Miquel Escudero-El Correo
‘Botifler’ es una palabra catalana que sirve para calificar a «quien colabora con los enemigos de su tierra». Leo en el Diccionario de la Enciclopèdia Catalana que también es sinónimo de inflado, presumido y arrogante. Lo cierto es que la voz de esta ‘mala cosa’ se estableció hace siglos para aplicársela a los partidarios de Felipe V, nieto del Rey Sol, que tuvo enfrente al archiduque Carlos en su litigio por la Corona de España; ninguno de los dos llegaba a los 18 años de edad. Y aunque el segundo renunció a ese trono en 1711 para ser emperador del Sacro Imperio Romano Germánico, la guerra prosiguió tres años más.

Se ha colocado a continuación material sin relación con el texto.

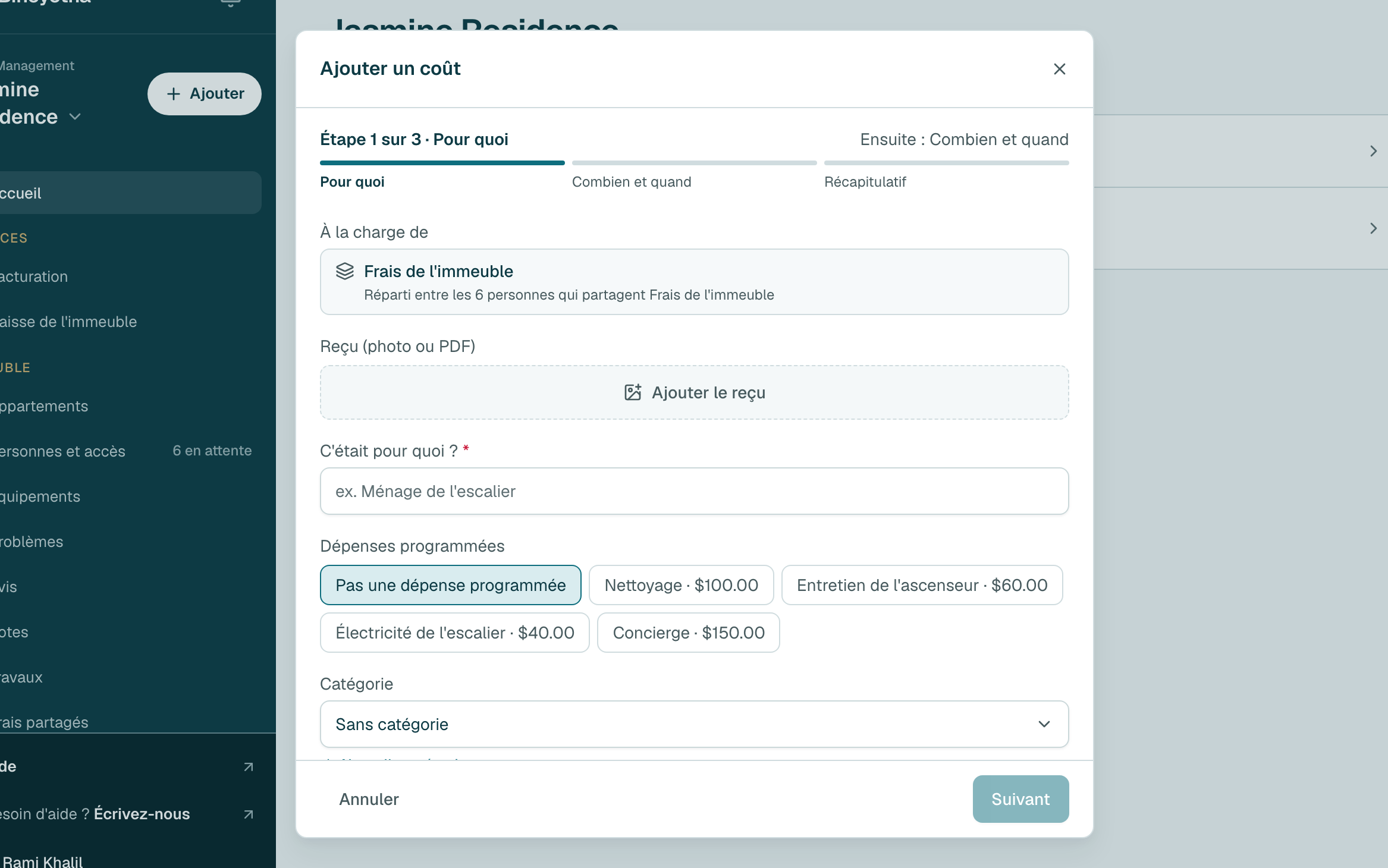
Task: Click the image icon in Ajouter le reçu
Action: pyautogui.click(x=633, y=392)
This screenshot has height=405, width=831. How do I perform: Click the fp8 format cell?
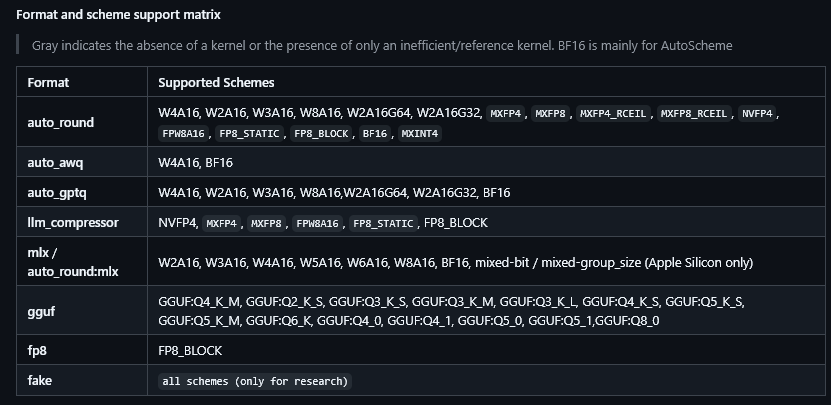[82, 350]
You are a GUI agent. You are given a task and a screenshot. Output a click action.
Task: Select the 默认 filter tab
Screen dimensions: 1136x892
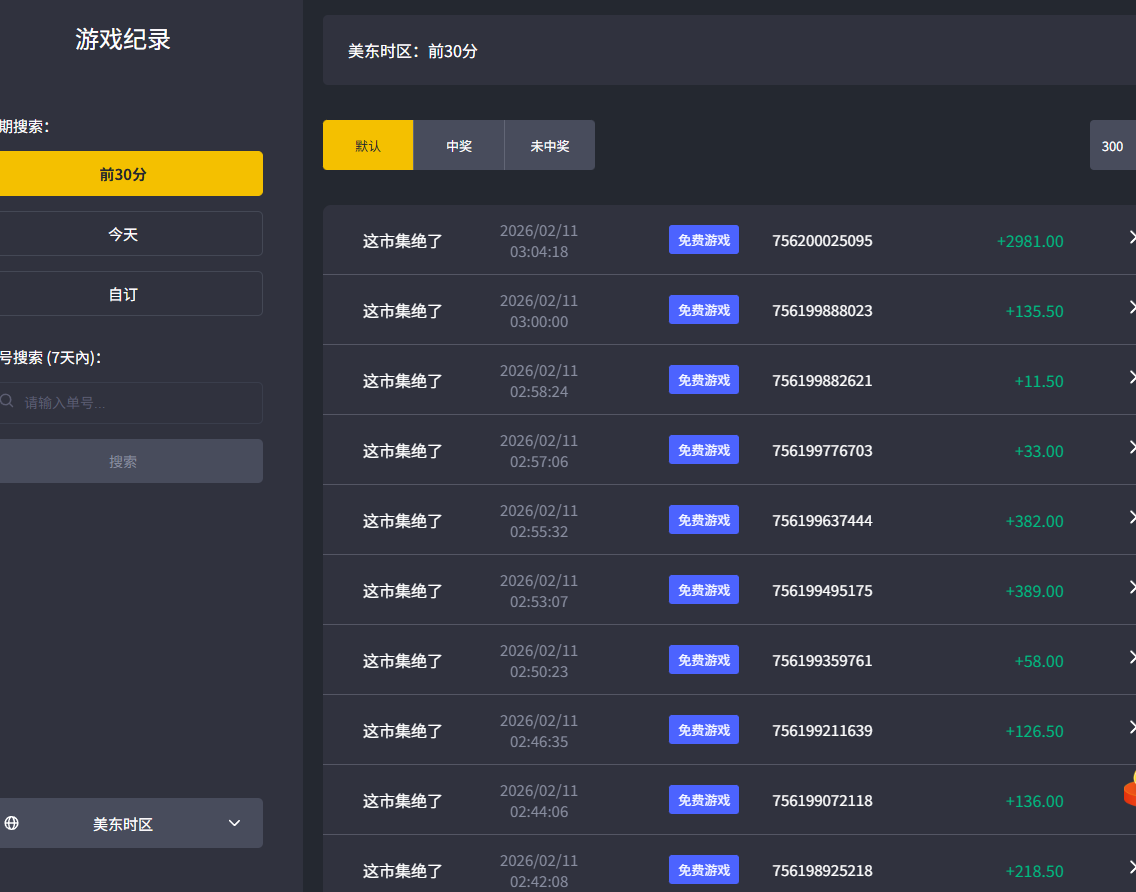click(368, 146)
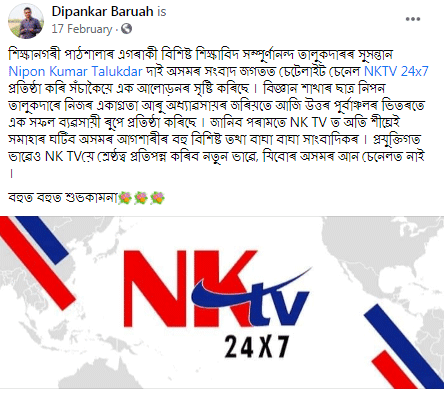Click the 24X7 text in image
This screenshot has width=444, height=400.
click(256, 347)
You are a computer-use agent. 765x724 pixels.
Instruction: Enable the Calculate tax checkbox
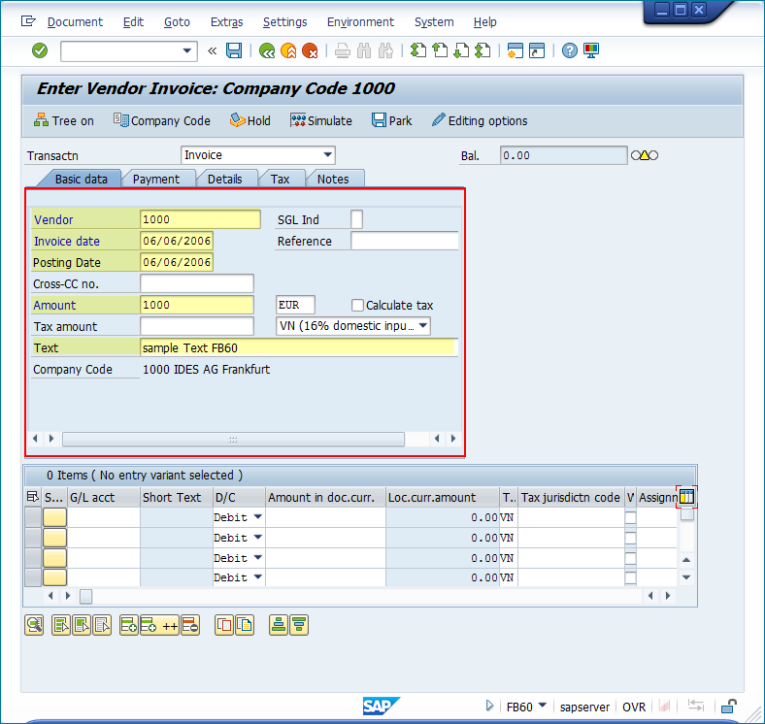tap(358, 305)
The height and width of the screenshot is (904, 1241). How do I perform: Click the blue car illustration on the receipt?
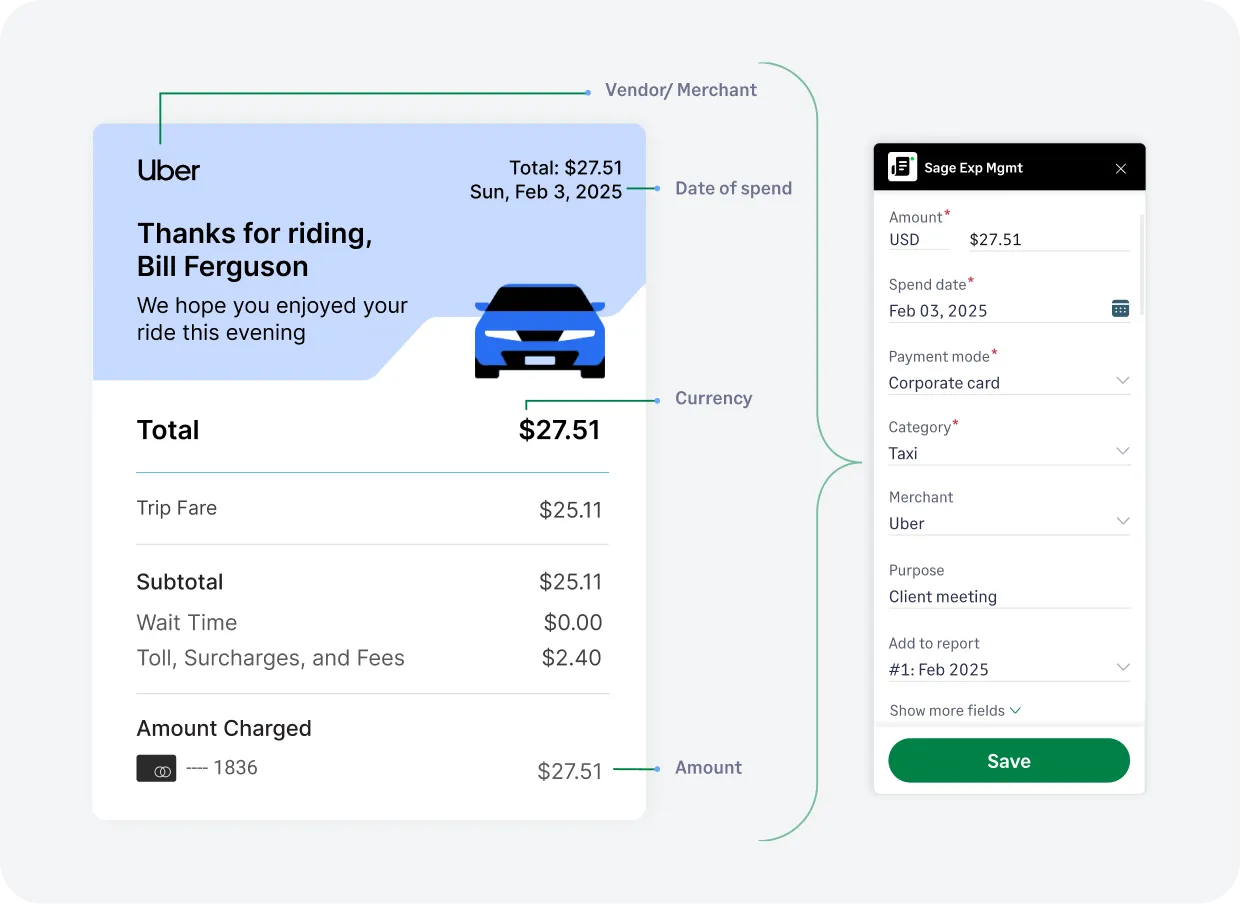[x=539, y=330]
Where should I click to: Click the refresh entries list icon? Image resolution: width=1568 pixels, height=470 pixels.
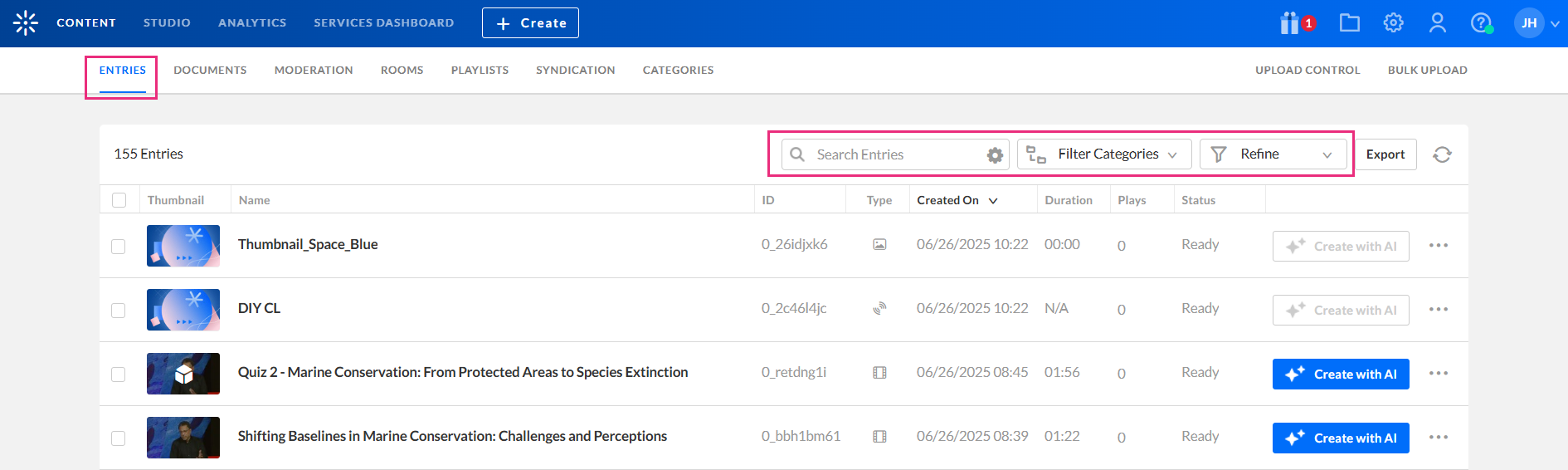[x=1442, y=154]
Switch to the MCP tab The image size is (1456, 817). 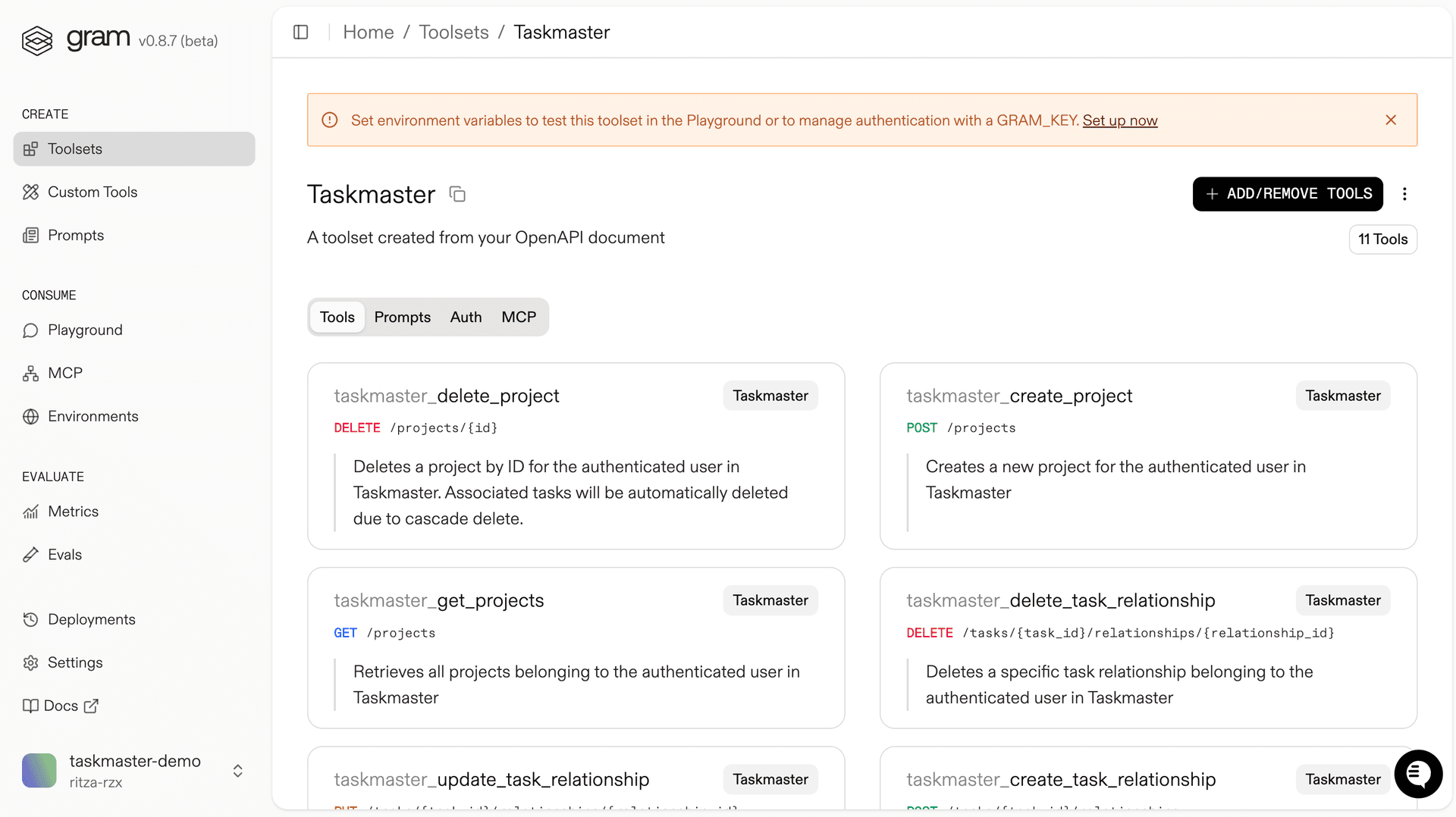[519, 317]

Si bien Barcelona siempre fue austracista, pueblos como Cervera, Berga, Manlleu, Ripoll y Centelles nunca dejaron de estar del lado borbónico. Fueron ‘botiflers’. A veces, la historia la reescriben los perdedores.
Siempre tontos y a menudo odiosos, los tópicos se concentran para arrojar estigmas sobre los individuos, en virtud de su procedencia y sus inclinaciones. Son declaraciones de enemistad y desprecio; lo peor es que se consientan ampliamente.
El periodista gerundense Albert Soler (quien tiene no ya 8, sino 64 apellidos catalanes) es libertario y divertido. En su libro ‘Un botifler en la Villa y Corte’ dice que el régimen marca como botifler a quien «no se traga el mensaje de la republiqueta», y que molestas sólo por pensar por tu cuenta y en voz alta. Esto le estimula a recrearse con las contradicciones de los de ‘arriba’. Y sabe que los imbéciles con poder son intercambiables, da igual su ideología.
A este ‘mal catalán’ le gusta hablar de lo que sea con cualquiera y sentirse en cualquier lugar como en casa.